Please repeat exactly the lines below from the one containing "Časté otázky (1779, 24)" down to the one containing "Galleria Fotografica (542, 1665)", both included, and nothing else.

───── RECORDS FOR PROCESSING ─────

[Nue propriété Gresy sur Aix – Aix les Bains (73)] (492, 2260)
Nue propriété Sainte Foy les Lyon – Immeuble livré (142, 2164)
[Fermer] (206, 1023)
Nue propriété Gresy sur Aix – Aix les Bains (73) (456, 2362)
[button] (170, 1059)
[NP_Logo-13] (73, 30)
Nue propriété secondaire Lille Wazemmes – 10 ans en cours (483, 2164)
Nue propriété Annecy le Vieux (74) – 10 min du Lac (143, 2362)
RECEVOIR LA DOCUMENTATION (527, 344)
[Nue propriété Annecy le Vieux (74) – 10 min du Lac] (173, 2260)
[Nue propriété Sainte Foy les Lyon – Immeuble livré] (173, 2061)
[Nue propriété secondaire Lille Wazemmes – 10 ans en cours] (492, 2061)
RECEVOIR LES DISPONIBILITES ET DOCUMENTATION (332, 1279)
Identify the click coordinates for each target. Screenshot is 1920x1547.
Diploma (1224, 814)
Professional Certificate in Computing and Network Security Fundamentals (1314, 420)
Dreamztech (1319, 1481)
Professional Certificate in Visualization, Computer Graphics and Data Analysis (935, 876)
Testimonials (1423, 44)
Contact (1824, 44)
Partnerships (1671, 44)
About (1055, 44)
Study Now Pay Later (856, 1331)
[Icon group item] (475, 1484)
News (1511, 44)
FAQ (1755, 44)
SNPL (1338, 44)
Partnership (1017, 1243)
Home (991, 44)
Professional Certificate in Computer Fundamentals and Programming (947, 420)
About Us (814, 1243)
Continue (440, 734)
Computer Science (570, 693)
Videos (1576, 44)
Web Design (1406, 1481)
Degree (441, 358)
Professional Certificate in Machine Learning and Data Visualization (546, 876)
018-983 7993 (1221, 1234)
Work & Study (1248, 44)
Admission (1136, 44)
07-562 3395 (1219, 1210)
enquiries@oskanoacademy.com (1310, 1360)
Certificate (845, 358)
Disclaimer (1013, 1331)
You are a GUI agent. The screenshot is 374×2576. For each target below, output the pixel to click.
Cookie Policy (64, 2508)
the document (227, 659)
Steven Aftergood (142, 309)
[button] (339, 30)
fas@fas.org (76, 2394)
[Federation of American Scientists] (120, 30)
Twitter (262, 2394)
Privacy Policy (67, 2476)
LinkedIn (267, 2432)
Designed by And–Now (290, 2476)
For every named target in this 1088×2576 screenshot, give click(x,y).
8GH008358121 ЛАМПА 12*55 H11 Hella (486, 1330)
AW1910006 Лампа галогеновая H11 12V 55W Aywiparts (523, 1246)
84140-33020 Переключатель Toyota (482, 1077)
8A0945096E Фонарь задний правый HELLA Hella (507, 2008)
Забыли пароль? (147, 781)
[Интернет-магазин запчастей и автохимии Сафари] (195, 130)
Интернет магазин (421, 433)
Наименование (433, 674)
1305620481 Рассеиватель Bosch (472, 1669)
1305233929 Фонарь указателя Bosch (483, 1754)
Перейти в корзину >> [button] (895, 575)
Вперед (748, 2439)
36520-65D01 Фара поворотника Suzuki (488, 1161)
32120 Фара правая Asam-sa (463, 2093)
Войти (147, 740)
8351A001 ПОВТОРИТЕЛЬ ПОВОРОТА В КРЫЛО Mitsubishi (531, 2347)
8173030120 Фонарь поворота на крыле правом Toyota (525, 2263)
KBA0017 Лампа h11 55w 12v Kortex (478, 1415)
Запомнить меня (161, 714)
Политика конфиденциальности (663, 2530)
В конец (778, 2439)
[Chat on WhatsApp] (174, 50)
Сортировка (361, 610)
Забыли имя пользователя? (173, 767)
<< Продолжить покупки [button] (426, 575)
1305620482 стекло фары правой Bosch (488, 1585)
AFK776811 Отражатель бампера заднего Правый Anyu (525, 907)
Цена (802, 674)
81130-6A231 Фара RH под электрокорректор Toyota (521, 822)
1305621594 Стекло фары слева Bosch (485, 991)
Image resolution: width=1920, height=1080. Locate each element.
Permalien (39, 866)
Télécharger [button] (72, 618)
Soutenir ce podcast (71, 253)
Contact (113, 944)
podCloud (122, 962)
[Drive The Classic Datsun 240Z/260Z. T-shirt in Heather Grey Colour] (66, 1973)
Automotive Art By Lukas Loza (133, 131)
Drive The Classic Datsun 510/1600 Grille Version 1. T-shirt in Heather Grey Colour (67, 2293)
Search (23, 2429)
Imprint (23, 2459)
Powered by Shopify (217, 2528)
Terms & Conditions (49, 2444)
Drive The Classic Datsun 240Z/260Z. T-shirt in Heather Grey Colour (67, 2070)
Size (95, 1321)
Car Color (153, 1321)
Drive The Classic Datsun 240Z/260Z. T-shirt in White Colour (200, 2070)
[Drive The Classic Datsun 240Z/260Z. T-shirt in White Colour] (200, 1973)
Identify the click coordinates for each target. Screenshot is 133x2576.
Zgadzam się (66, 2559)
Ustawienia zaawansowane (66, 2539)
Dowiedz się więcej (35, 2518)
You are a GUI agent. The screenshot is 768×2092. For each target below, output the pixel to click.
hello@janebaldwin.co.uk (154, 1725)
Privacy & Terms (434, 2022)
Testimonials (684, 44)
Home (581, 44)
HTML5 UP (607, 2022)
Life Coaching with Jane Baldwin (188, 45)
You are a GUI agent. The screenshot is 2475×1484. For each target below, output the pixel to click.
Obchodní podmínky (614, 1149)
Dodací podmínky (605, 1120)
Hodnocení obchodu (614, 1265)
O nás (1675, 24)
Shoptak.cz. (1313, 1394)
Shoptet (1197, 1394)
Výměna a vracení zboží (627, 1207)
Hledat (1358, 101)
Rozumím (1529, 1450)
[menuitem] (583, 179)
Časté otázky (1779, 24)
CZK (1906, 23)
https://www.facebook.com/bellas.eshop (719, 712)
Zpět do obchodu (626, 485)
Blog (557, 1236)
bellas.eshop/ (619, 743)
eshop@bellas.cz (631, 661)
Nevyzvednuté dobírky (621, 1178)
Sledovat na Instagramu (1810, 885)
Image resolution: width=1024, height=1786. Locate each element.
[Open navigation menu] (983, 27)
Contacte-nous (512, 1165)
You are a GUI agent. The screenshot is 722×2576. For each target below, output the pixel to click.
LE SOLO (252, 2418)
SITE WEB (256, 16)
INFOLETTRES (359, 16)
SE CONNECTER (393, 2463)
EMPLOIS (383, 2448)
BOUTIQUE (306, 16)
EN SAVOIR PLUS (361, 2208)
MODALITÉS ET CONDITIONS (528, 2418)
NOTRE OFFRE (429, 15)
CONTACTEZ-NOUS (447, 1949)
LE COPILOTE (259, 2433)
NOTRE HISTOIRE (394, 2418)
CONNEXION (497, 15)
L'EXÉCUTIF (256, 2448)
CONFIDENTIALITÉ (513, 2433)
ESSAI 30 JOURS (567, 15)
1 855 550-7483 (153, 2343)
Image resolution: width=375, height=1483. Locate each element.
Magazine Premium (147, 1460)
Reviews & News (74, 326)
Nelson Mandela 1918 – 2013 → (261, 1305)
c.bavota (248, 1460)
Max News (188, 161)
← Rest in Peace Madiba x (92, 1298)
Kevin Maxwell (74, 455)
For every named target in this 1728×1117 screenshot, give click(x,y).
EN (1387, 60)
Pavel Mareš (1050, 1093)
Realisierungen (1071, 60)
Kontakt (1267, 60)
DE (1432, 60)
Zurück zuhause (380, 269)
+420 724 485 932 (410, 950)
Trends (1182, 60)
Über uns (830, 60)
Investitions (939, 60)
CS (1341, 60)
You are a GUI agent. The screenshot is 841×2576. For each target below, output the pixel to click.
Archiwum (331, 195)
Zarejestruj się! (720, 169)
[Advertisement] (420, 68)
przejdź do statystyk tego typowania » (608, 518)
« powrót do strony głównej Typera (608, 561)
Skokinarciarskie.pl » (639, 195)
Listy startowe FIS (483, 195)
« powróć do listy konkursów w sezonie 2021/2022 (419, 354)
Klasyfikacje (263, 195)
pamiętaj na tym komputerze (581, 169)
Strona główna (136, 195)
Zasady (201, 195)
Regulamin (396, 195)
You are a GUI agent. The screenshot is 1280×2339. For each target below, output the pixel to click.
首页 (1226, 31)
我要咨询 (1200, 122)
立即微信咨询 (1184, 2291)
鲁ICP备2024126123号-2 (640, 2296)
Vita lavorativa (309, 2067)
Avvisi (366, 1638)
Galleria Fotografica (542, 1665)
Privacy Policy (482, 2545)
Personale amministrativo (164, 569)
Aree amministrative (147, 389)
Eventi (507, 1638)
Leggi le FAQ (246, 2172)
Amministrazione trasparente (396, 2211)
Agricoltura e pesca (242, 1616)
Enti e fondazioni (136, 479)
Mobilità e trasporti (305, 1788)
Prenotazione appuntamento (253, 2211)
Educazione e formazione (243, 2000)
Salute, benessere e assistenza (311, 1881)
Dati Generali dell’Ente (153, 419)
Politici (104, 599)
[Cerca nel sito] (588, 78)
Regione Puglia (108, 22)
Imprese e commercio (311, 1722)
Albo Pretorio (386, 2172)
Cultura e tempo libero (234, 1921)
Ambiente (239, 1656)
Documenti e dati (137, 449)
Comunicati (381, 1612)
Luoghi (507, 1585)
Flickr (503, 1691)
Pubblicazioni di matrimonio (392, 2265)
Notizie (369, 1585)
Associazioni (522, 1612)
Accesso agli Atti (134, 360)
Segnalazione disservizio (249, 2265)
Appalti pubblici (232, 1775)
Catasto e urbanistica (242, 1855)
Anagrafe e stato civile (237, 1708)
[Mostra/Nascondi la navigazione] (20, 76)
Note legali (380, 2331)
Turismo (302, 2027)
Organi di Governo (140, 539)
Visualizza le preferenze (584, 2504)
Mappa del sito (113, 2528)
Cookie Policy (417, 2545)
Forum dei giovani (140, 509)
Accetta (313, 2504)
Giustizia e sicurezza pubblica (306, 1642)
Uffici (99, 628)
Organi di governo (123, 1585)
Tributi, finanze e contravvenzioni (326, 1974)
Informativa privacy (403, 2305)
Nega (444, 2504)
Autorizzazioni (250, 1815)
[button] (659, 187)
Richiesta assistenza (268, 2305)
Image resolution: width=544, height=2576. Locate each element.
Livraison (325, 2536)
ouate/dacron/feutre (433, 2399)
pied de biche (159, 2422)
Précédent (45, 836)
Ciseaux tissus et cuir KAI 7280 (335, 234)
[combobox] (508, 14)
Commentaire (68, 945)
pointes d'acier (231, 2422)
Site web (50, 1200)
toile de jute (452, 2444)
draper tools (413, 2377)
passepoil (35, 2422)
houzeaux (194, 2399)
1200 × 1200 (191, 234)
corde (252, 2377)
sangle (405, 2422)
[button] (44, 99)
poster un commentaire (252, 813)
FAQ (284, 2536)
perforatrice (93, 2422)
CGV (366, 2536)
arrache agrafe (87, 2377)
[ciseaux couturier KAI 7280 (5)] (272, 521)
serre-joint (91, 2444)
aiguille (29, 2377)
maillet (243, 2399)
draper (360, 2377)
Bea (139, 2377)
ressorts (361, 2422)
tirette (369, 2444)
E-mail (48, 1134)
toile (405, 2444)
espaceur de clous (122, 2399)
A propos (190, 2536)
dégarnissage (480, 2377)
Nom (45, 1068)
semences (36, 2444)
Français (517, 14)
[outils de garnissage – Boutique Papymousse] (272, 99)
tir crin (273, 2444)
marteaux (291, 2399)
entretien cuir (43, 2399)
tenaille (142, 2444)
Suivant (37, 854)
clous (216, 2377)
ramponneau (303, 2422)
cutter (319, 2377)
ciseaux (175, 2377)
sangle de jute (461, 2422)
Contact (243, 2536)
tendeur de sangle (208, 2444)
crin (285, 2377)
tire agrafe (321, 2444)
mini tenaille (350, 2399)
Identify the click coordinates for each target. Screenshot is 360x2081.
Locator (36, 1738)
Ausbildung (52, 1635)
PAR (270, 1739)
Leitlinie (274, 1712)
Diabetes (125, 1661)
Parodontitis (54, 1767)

─────

**WRITTEN RESPONSE**
Časté otázky (1779, 24)
CZK (1906, 23)
https://www.facebook.com/bellas.eshop (719, 712)
Zpět do obchodu (626, 485)
Blog (557, 1236)
bellas.eshop/ (619, 743)
eshop@bellas.cz (631, 661)
Nevyzvednuté dobírky (621, 1178)
Sledovat na Instagramu (1810, 885)
Image resolution: width=1024, height=1786. Locate each element.
[Open navigation menu] (983, 27)
Contacte-nous (512, 1165)
You are a GUI agent. The screenshot is 722×2576. For each target below, output the pixel to click.
LE SOLO (252, 2418)
SITE WEB (256, 16)
INFOLETTRES (359, 16)
SE CONNECTER (393, 2463)
EMPLOIS (383, 2448)
BOUTIQUE (306, 16)
EN SAVOIR PLUS (361, 2208)
MODALITÉS ET CONDITIONS (528, 2418)
NOTRE OFFRE (429, 15)
CONTACTEZ-NOUS (447, 1949)
LE COPILOTE (259, 2433)
NOTRE HISTOIRE (394, 2418)
CONNEXION (497, 15)
L'EXÉCUTIF (256, 2448)
CONFIDENTIALITÉ (513, 2433)
ESSAI 30 JOURS (567, 15)
1 855 550-7483 (153, 2343)
Image resolution: width=375, height=1483. Locate each element.
Magazine Premium (147, 1460)
Reviews & News (74, 326)
Nelson Mandela 1918 – 2013 → (261, 1305)
c.bavota (248, 1460)
Max News (188, 161)
← Rest in Peace Madiba x (92, 1298)
Kevin Maxwell (74, 455)
For every named target in this 1728×1117 screenshot, give click(x,y).
EN (1387, 60)
Pavel Mareš (1050, 1093)
Realisierungen (1071, 60)
Kontakt (1267, 60)
DE (1432, 60)
Zurück zuhause (380, 269)
+420 724 485 932 (410, 950)
Trends (1182, 60)
Über uns (830, 60)
Investitions (939, 60)
CS (1341, 60)
You are a GUI agent. The screenshot is 841×2576. For each target below, output the pixel to click.
Archiwum (331, 195)
Zarejestruj się! (720, 169)
[Advertisement] (420, 68)
przejdź do statystyk tego typowania » (608, 518)
« powrót do strony głównej Typera (608, 561)
Skokinarciarskie.pl » (639, 195)
Listy startowe FIS (483, 195)
« powróć do listy konkursów w sezonie 2021/2022 (419, 354)
Klasyfikacje (263, 195)
pamiętaj na tym komputerze (581, 169)
Strona główna (136, 195)
Zasady (201, 195)
Regulamin (396, 195)
You are a GUI agent. The screenshot is 1280×2339. For each target below, output the pixel to click.
首页 (1226, 31)
我要咨询 (1200, 122)
立即微信咨询 (1184, 2291)
鲁ICP备2024126123号-2 (640, 2296)
Vita lavorativa (309, 2067)
Avvisi (366, 1638)
Galleria Fotografica (542, 1665)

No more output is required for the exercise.